BEGIN

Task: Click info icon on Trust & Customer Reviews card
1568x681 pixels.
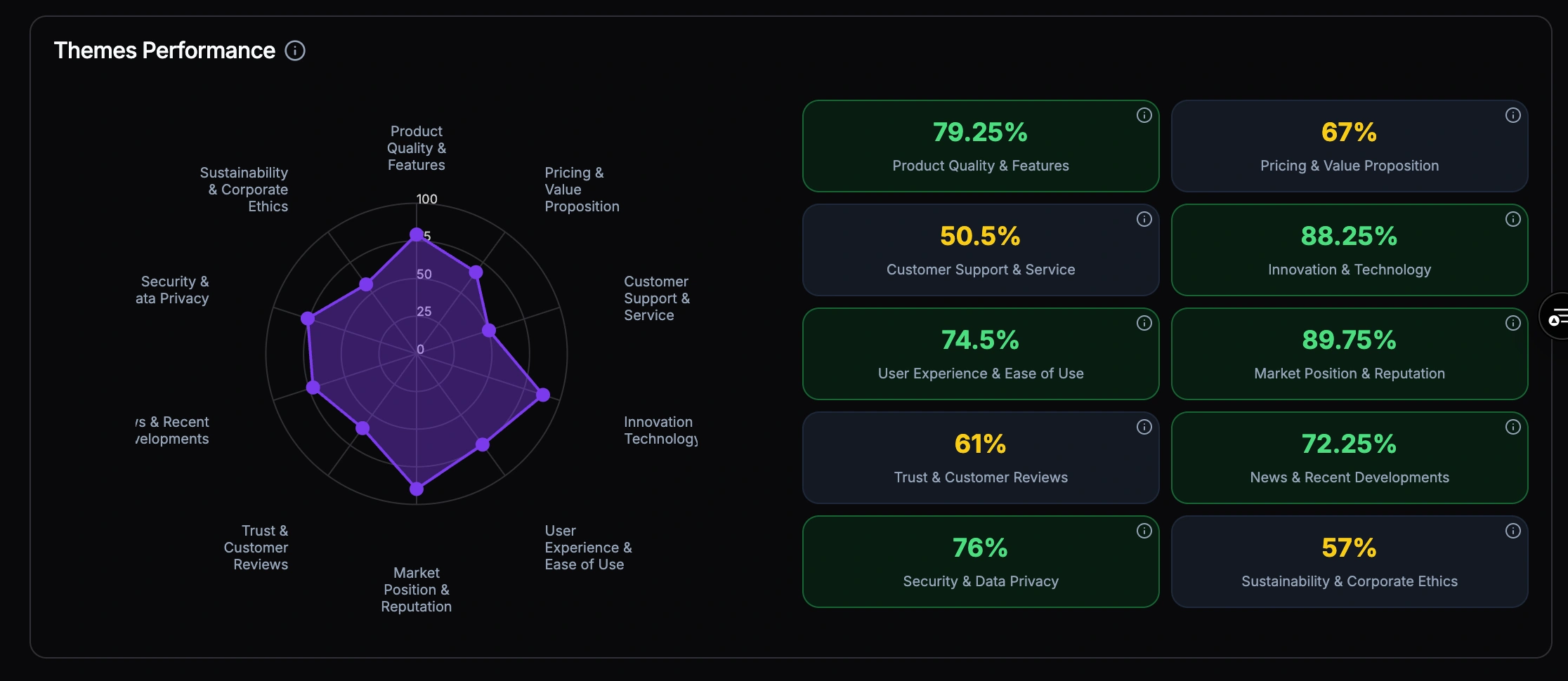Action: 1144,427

END
BEGIN

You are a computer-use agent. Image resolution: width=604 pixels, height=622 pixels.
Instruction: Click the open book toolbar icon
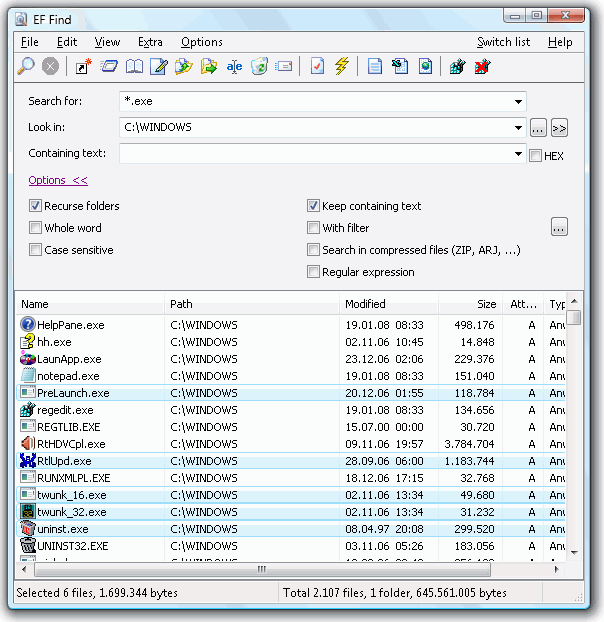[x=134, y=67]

END

- WHAT THE TASK ASKS
Reproduce the records starting with the line containing "Task: Click info" and going on through the line containing "Action: 1144,427", swapping "card" for "panel" and keeping everything else the same. Omit the pictures from your answer.

- RIGHT ANSWER
Task: Click info icon on Trust & Customer Reviews panel
1568x681 pixels.
Action: 1144,427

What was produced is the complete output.